Segmen konsumen ini juga sangat knowledgable karena memiliki akses
informasi melalui internet dan media sosial yang luar biasa. Karena
memiliki akses informasi yang luas, maka mereka memiliki global view,
rakus mengadopsi gaya hidup global (yes, gaya hidup “Sex and the City”), dan pengonsumsi pertama produk-produk global terbaru (yes, iPad 3).
Melalui Twitter mereka mengikuti apa yang dilakukan Lady Gaga menit
demi menit. Mereka juga begitu bernafsu mengikuti film-film bermutu
peraih Oscar atau Golden Globe (yes, Hugo atau The Artist, dan pasti bukan film Kuntilanak dan Suster Ngesot).
#Penikmat
Kenapa mereka saya sebut experiencer? Karena ketika kebutuhan untuk
makan kenyang sudah lewat, maka kebutuhan mereka meningkat ke arah yang
lebih advance yaitu mendapatkan pengalaman (experience).
Mereka menonton Lady Gaga untuk mendapatkan pengalaman luar biasa
bernyanyi bersama, berjoget bersama, dan narsis bersama di dalam gedung
pertunjukan. Mereka nonton Phantom of the Opera untuk mendapatkan
pengalaman larut dalam kisah percintaan, tragedi, dan horor ala Broadway
yang dibangun oleh sang sutradara.
Jangan salah, orang ke mal bukanlah semata untuk membeli barang yang
ia butuhkan. Kita ke mal untuk mendapatkan pengalaman luar biasa melihat
dan dilihat (see and to be seen) orang lain. Kenikmatan nge-gym di Celebrity Fitness
bukanlah untuk mendapatkan kebugaran dan mandi keringat, tapi
pengalaman menggairahkan melihat dan dilihat orang lain (yes, itu
sebabnya Celebrity Fitness selalu ada di mal dengan kaca etalase yang
terbuka lebar). Begitupun orang ke Starbuck atau 7-Eleven bukanlah semata untuk menenggak Espresso Macchiato atau Slurpee. Kenikmatan terbesar mereka diperoleh melalui pengalaman nongkrong di tempat-tempat cool tersebut.

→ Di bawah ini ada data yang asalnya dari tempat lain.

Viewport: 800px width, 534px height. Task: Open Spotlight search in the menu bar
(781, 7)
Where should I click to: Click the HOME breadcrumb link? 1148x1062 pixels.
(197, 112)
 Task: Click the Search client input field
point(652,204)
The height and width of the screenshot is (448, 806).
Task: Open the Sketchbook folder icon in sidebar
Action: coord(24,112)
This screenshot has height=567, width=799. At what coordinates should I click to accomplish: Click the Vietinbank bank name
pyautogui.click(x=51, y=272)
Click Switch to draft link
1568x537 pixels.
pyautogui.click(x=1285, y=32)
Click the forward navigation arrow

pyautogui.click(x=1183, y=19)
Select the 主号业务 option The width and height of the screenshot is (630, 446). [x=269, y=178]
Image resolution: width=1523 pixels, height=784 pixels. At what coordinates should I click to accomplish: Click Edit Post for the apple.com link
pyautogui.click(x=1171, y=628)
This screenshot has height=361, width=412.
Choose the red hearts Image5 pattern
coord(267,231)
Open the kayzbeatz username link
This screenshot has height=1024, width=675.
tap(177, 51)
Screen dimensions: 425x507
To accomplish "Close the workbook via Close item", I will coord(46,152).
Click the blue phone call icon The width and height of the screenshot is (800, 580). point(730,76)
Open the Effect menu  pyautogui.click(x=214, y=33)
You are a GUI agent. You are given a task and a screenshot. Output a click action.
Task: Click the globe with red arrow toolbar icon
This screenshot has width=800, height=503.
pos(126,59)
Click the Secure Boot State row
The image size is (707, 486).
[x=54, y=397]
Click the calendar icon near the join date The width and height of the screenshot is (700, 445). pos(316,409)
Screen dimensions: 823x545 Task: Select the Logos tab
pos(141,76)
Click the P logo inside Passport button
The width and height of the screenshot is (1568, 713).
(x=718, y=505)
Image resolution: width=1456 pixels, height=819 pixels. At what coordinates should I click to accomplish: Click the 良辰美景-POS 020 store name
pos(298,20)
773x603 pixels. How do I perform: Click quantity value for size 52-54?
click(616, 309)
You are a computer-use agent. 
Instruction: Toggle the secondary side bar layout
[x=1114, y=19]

Itulah manusia. Itulah konsumen. Semakin punya banyak duit, semakin
otaknya berisi macam-macam, maka kebutuhannya pun menjadi semakin nggak
karuan, semakin macam-macam, semakin aneh-aneh. Itu sebabnya setiap kali
mertua saya, saya ceritakan mengenai polah-tingkah
konsumen baru Jakarta ini, ia selalu mengelus dada, sambil bergumam:
“Apa dunia ini mau kiamat ya?” Hahahaha…!!!